GitHub Actions allows for workflows to run a step within a container, by specifying that container image in the uses: statement of the workflow step. These are known as container steps. More information can be found in GitHub workflow syntax documentation. To use a slim tag in a container step, use this minimal configuration:

name: Phylum_analyze
on: pull_request
jobs:
  analyze_deps:
    name: Analyze dependencies with Phylum
    permissions:
      contents: read
      pull-requests: write
    runs-on: ubuntu-latest
    steps:
      - name: Checkout the repo
        uses: actions/checkout@v4
        with:
          fetch-depth: 0
      - name: Analyze dependencies
        # This `slim` tag is smaller than the `latest` tag
        # but does not contain all the required tools for
        # lockfile generation. If that is desired, use the
        # `phylum-dev/phylum-analyze-pr-action` action instead.
        uses: docker://ghcr.io/phylum-dev/phylum-ci:slim
        env:
          GITHUB_TOKEN: ${{ github.token }}
          PHYLUM_API_KEY: ${{ secrets.PHYLUM_TOKEN }}
        with:
          args: phylum-ci -vv

The uses: value is set to the latest slim image, but other tags are available to ensure a specific release of the phylum-ci project and a specific version of the Phylum CLI. The full list of available phylum-ci image tags can be viewed on GitHub Container Registry (preferred) or Docker Hub.

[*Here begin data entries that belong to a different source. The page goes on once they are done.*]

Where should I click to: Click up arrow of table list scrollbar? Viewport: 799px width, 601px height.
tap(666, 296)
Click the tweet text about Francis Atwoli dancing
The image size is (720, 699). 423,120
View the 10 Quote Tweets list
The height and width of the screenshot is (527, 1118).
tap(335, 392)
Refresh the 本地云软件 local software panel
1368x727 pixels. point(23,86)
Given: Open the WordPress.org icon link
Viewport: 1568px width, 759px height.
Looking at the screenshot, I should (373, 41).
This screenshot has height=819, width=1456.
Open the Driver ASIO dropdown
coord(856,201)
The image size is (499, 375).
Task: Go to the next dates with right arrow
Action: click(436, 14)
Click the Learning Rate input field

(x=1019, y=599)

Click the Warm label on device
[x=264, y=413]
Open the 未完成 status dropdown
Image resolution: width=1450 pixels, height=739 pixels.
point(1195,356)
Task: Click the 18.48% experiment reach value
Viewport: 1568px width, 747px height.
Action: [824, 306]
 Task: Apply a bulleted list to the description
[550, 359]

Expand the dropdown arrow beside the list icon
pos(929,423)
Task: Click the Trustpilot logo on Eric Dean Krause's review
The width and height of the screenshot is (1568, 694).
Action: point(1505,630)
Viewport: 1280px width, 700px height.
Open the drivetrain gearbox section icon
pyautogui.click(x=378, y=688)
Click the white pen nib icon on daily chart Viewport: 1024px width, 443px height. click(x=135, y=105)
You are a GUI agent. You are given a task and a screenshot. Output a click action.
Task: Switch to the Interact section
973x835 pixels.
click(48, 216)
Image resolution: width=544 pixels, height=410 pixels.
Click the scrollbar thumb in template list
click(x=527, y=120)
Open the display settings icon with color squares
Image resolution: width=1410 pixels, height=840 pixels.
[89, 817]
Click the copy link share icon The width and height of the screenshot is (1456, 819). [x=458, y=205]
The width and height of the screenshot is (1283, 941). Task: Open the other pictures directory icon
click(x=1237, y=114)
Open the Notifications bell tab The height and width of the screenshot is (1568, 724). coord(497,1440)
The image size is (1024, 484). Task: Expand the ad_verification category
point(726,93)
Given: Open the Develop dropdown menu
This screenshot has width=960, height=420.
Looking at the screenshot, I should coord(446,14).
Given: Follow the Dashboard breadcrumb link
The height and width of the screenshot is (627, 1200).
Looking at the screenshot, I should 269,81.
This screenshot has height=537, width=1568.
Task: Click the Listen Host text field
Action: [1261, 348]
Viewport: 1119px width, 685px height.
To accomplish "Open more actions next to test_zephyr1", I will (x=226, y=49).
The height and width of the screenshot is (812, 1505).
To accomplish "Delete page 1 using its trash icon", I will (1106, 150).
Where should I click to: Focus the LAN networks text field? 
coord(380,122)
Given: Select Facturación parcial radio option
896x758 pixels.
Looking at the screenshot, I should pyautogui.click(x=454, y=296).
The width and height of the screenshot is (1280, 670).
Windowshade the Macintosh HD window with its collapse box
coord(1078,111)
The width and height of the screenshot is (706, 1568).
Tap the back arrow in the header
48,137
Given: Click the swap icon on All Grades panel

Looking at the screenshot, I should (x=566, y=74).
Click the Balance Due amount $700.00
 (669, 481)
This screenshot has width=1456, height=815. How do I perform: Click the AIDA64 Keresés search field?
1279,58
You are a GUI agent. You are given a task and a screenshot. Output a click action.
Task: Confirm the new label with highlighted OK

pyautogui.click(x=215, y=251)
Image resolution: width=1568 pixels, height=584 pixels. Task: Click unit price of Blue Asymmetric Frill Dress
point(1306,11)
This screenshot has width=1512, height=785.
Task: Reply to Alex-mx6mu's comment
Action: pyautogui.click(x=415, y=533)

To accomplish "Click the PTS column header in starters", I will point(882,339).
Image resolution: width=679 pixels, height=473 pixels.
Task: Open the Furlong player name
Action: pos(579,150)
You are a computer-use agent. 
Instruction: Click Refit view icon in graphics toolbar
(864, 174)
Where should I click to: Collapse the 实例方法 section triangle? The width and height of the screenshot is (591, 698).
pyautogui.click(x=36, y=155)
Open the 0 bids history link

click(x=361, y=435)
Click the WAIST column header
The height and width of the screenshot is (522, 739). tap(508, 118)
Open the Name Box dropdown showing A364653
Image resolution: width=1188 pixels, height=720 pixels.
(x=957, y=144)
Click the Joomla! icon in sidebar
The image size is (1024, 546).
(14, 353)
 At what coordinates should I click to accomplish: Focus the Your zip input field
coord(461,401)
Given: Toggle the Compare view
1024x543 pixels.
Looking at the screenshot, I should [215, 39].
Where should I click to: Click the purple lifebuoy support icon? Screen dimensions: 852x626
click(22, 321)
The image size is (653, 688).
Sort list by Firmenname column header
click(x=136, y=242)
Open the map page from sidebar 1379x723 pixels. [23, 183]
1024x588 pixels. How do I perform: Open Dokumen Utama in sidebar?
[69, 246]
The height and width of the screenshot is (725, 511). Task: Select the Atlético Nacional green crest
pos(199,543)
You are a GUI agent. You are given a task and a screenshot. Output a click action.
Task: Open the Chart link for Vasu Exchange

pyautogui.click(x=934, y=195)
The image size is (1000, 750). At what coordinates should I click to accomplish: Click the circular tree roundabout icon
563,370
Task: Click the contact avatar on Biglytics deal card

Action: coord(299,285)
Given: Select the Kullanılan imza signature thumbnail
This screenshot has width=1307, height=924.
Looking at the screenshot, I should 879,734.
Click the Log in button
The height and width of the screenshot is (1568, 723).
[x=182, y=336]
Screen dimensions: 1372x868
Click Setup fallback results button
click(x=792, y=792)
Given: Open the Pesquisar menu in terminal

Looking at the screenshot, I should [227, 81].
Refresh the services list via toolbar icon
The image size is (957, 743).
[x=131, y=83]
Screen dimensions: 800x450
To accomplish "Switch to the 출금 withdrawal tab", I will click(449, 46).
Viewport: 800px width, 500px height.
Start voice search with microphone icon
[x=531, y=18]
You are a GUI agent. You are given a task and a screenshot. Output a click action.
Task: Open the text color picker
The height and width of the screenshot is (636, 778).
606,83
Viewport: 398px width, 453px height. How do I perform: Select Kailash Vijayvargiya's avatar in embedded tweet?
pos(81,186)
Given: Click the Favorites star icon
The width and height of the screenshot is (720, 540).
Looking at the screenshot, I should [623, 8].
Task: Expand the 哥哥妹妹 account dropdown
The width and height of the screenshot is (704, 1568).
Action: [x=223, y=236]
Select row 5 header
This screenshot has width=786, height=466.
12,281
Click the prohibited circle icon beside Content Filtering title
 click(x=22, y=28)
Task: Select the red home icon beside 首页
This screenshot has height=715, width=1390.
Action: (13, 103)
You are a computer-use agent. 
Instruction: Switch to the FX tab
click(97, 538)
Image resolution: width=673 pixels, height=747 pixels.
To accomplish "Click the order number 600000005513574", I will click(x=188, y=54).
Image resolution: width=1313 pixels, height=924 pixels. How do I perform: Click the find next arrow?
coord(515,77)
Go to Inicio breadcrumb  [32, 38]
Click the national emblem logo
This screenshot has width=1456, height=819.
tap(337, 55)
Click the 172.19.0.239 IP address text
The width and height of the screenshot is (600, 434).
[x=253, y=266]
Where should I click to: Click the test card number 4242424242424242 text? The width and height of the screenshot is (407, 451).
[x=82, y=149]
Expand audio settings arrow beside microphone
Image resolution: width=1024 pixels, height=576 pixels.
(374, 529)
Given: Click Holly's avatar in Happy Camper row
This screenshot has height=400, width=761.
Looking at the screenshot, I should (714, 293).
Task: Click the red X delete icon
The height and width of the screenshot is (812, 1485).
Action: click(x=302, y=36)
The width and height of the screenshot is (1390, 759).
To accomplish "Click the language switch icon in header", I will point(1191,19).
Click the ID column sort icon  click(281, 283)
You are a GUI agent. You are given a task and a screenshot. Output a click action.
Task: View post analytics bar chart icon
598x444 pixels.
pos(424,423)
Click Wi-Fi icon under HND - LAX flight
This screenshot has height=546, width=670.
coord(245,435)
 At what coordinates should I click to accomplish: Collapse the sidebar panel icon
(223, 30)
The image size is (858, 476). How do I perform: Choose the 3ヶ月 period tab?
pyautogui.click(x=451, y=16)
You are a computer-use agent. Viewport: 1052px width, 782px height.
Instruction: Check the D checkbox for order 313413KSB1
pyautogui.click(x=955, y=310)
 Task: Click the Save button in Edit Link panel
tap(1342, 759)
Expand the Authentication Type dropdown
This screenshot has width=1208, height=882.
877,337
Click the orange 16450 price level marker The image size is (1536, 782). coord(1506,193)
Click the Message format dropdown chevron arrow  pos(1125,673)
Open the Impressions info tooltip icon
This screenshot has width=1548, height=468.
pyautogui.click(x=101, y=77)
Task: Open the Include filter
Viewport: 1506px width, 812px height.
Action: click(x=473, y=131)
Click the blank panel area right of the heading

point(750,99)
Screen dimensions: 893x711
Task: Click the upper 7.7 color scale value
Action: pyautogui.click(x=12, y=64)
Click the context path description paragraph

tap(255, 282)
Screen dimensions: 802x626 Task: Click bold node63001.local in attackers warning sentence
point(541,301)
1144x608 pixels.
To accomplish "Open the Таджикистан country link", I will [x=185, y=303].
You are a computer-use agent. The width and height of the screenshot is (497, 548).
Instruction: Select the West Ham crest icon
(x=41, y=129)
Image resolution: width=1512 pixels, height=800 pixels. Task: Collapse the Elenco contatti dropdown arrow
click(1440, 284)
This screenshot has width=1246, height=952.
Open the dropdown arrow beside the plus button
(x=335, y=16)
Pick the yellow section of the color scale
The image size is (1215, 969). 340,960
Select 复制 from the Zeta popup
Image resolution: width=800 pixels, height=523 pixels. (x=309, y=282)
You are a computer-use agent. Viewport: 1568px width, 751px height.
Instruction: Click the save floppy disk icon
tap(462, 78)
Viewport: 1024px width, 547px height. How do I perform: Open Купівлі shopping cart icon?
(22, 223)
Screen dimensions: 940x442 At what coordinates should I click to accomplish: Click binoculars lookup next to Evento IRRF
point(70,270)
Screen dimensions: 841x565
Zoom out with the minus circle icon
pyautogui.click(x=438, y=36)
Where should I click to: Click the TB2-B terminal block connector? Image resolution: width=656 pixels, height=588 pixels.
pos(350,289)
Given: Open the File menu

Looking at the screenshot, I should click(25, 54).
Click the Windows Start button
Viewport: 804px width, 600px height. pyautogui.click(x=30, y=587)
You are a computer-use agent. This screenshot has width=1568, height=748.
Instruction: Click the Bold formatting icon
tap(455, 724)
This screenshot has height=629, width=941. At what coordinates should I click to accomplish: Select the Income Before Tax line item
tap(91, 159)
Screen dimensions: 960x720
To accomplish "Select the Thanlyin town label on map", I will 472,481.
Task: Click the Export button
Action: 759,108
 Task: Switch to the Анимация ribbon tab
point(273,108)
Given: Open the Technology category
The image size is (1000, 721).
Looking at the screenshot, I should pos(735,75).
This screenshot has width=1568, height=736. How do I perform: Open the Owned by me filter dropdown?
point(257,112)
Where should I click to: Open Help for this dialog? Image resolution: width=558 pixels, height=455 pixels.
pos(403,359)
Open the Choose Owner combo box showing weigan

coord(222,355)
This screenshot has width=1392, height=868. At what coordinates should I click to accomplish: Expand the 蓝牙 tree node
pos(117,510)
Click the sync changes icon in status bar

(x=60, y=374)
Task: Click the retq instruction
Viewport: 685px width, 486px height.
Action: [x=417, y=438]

The GITHUB_TOKEN and PHYLUM_API_KEY environment variables are required to have those exact names. Those environment variables and the rest of the options are more fully documented in the Phylum Analyze PR action repository.

Direct phylum Python Package Use

It is also possible to make direct use of the phylum Python package within CI. This may be necessary if the Docker image is unavailable or undesirable for some reason. To use the phylum package, install it and call the desired entry points from a script under your control. See the Installation and Usage sections of the README file for more detail.